The utmost challenge in cancer therapy undoubtedly still is the successful combat or even prevention of metastasis, which still can arise even years after successful primary tumor therapy or already during an ongoing, even personalized therapy of a cancer patient. Still, metastases are by far the most frequent causes for cancer deaths and we still are facing a situation of rather fragmented research at metastasis, a still incomplete understanding of metastasis evolution, and clinical protocols which often are not, or cannot, be specifically designed to target the metastatically relevant tumor cell clones.

Different hypotheses have been put forward so far on the genesis of metastasis (e.g., [1, 2]), reaching from a common clonal origin between a primary tumor and metastatic lesions (paralleling discussions around the cancer stem cell hypothesis), over early- and late stage dissemination models, up to hypotheses of a completely independent genesis and evolution of a primary tumor and metastatic lesion.

In a recent study [3] on the Whole Genomes of colorectal cancer metastases (the “metastasome”) which were compared with the corresponding primary colorectal cancers of the same patients, subtracting the corresponding normal background tissues, we think we can suggest some answers to such questions on metastasis evolution and add, or support, particular hypotheses:

In this study [3], we show evidence suggesting that the primary tumor and the metastasis originate from a common ancestor clone indeed, and then undergo truncal separation. We hope that our findings in this context will be of interest not only for the metastasis research but also the cancer stem cell research community. An average of about 65% of somatic mutations, for example, were shared between the primary tumor and corresponding metastasis, and mutational processes ongoing within particular mutational signatures clearly appear more truncal, whereas others appear more private to primary tumors or metastases after truncal separation.
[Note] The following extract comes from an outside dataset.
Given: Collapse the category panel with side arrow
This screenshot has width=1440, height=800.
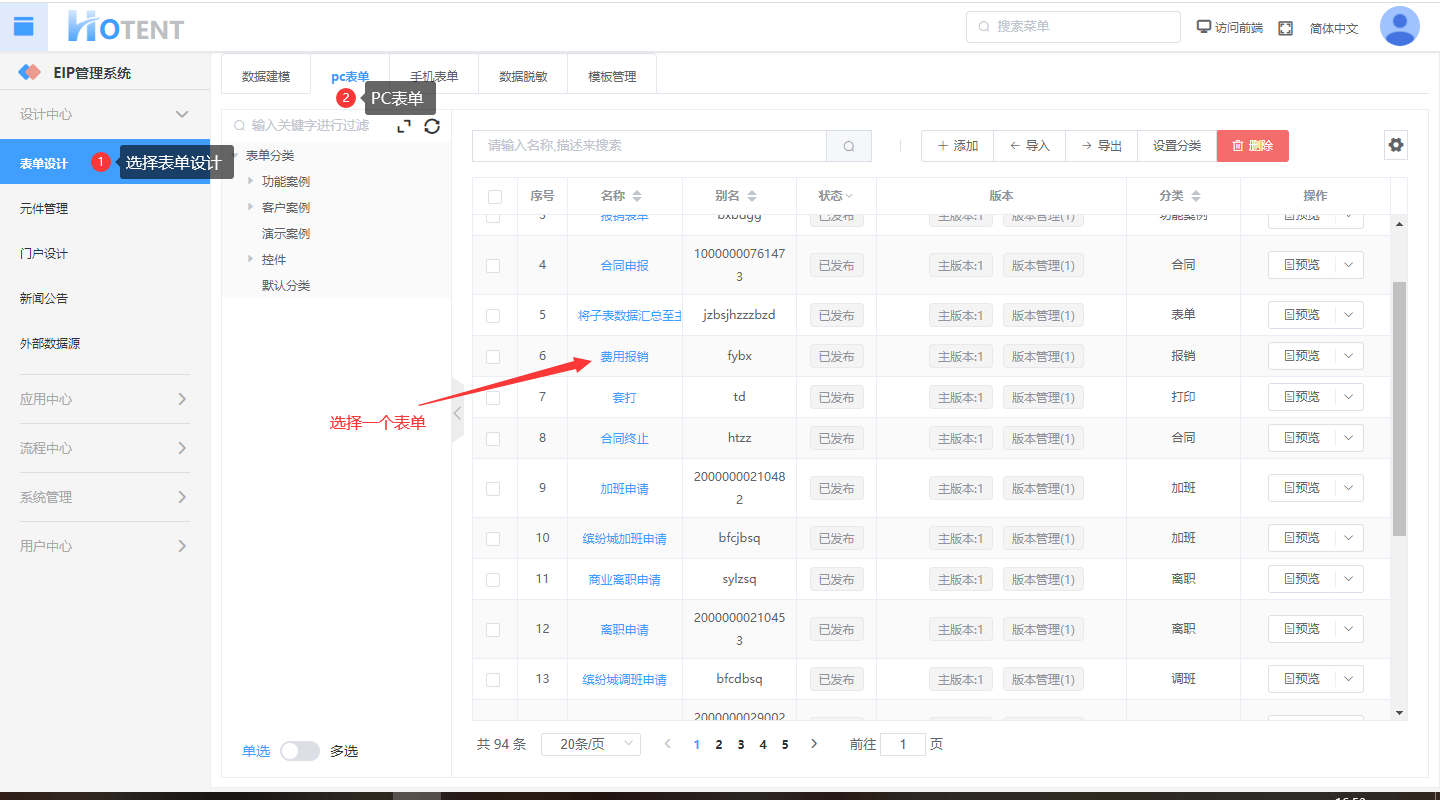Looking at the screenshot, I should [457, 411].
It remains up to further investigations whether the genomic lesions found to be common to both primary and metastasis would describe what we assumed up to now to be a “cancer stem cell”, or whether it rather would be these together with the specific changes seen additionally in the metastasis. We furthermore show that the metastasis, as compared to the corresponding primary, has a higher mutational rate and shows a specific initiation of genetic programs important for site specific colonization. This of course is interesting especially in the context of the highly timely field of the lively crosstalk between tumor cells and diverse microenvironments, a systemic priming of metastatic niches, and diverse hypotheses on a molecular imprinting, vice versa, of the microenvironment and the tumor cells. In our publication which primarily studies metastases to the liver of colorectal cancers, we found that mutations specific to the metastasis are enriched in mutations concerning molecules within the PI3K-Akt signaling network, cell adhesion programs, extracellular matrix remodeling, but especially also hepatic stellate cell activation programs which would speculate a specific priming for metastasis formation in the liver. This clearly supports the hypothesis that genetic programs important for site-specific colonization to a particular organ site are initiated in metastasizing cancer cells, either in the process of a systemic or microenvironmental interaction of the cancer cells, or during further clonal differentiation and selection within the metastatic process.
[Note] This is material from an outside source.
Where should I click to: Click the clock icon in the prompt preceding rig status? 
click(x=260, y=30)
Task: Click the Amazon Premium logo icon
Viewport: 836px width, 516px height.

Moreover, we confirm the Vogelstein sequence for colorectal cancer progression [4] but at the same time add some novel elements which, as we hope, support a deeper understanding of metastasis evolution and the progression of colon cancer. Again, in the context of tumor cell/microenvironment interactions, previously undescribed mutations, e.g., within CBL and CBLB 3’UTR regions, might be interesting for getting deeper insights into immunomodulatory actions of tumor cells during cancer progression and metastasis. Furthermore, besides other examples, we found mutations within the guanine nucleotide exchange factors ARHGEF33 and ARHGEF7, and it remains to be investigated whether, since we found them to be mutually exclusive with RAS mutations, might have a similar function to activating K-RAS/N-RAS mutations within EGFR-initiated signaling and EGFR-based therapy. This and further findings might suggest specific clinical consequences. For example, we show that metastases have specific genomic changes (19% of all small somatic mutations detected), some of which being novel mutations within already targetable molecules. These were not detected in whole genome sequencing of the corresponding primary tumors. This means that even in current strategies of modern Comprehensive Cancer Centers (CCCs) which match primary and first line, even personalized, therapy to the genome of the individual primary tumor, there are still considerable chances to therapeutically miss the metastatically relevant tumor cell clones. This might be one highly likely explanation for the unchanged situation that metastases still arise after concerted primary tumor therapy and still lead to about 90% of cancer-related deaths.

Therefore, we sincerely hope that our data, besides stimulating more detailed hypotheses about colon cancer progression, metastasis evolution, cancer stem cells and metastasis-initiating cells, can invite clinical opinion leaders in oncology and related fields to take our findings into ongoing interdisciplinary considerations of refining personalized therapy concepts, so that they might open new chances to truly combat, or in long-term even prevent, metastasis.